▸ EXERCISE PROMPT
Answer these from the forum thread below:
1. According to the thread's title, what percentage was Bobby Kotick's salary cut?
2. How many lambos does Julie_Pilgrim say he can now buy this month?
3. Instead of replacing CEOs with a robot, what does Seliph propose?

─── SOURCE PASSAGE

# Activision CEO Bobby Kotick given a 50% salary paycut following criticisms of being overpaid



## Deleted User (Apr 30, 2021)

He already pocketed that 30 mil from one year so I think somehow he'll survive.


----------



## Julie_Pilgrim (Apr 30, 2021)

oh no, now he can only buy 5 lambos this month instead of his usual seven


----------



## Chary (Apr 30, 2021)

That's a lot of money for a guy who signed off on Diablo Immortal...


----------



## JonJaded (Apr 30, 2021)

Good. I bet for what he does, he's still overpayed but I guess it's a good first step.


----------



## templeofhylia (Apr 30, 2021)

still not enough, but it does warm my heart knowing that criticizing richies works....kinda. we need more of this energy.


----------



## BitMasterPlus (Apr 30, 2021)

Well, this is good and bad in my eyes. Good that jackasses get their pay cut for doing a shit job and/or being greedy, bad since this could also happen to others who genuinely work hard and deserve the pay. At least in this case it seemed he deserved getting a pay cut.


----------



## diggeloid (Apr 30, 2021)

I get it. Board members see the company is doing really good, and since they're not involved in operations they don't know what to attribute that success to, so they just assume Kotick is a gift from heaven and are giving him as much money as possible so he doesn't leave (especially since the video game industry is so volatile)

After a certain point though, it's got to seem ridiculous to anyone with half a brain. This man ain't worth that much money. I bet they could replace him with anyone else in the executive staff for 10% of that salary, and the company will continue to do as good as always.


----------



## Axido (Apr 30, 2021)

I would really like to know which actual work he has done to deserve even a cent more than the average developer, producer or staff member in general (as in the ones that produce the stuff that his company is selling). And if he did make some seriously impacting decisions, I'd like to know whether or not they are worth a dime or if anyone else could have made them (or better ones):

I know a lot about corporate governance and I still need to figure out what it is exactly that CEOs do that warrant a salary as high as this. And seeing his recent business decisions, I'm pretty sure, any dumbass could do the job better.


----------



## Seliph (Apr 30, 2021)

Now they just gotta cut that other 50%


----------



## AlanJohn (Apr 30, 2021)

I hope Bobby Kotick invests all his savings into a random crypto that goes down 100x in price overnight.


----------



## Jayro (Apr 30, 2021)

CEOs are a huge waste of company money, and should be a prime candidate to be replaced by a robot for efficiency.


----------



## Seliph (Apr 30, 2021)

Jayro said:


> CEOs are a huge waste of company money, and should be a prime candidate to be replaced by a robot for efficiency.


Why replace a useless "worker" with a useless robot?

Just abolish the position altogether and actually let the devs run their business for themselves.


----------



## the_randomizer (Apr 30, 2021)

Aww, that poor CEO, taking a paycut


----------



## Seliph (Apr 30, 2021)

Here's who I propose to be the new Activision CEO after the workers overthrow Bobby Kotick


----------



## Julie_Pilgrim (Apr 30, 2021)

──────
─── SOURCE DATA

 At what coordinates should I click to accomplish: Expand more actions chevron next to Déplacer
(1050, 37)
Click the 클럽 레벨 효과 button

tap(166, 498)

──────

▸ COMPLETE OUTPUT
1. 50%
2. Five, instead of his usual seven
3. Abolishing the CEO position altogether and letting the devs run their business for themselves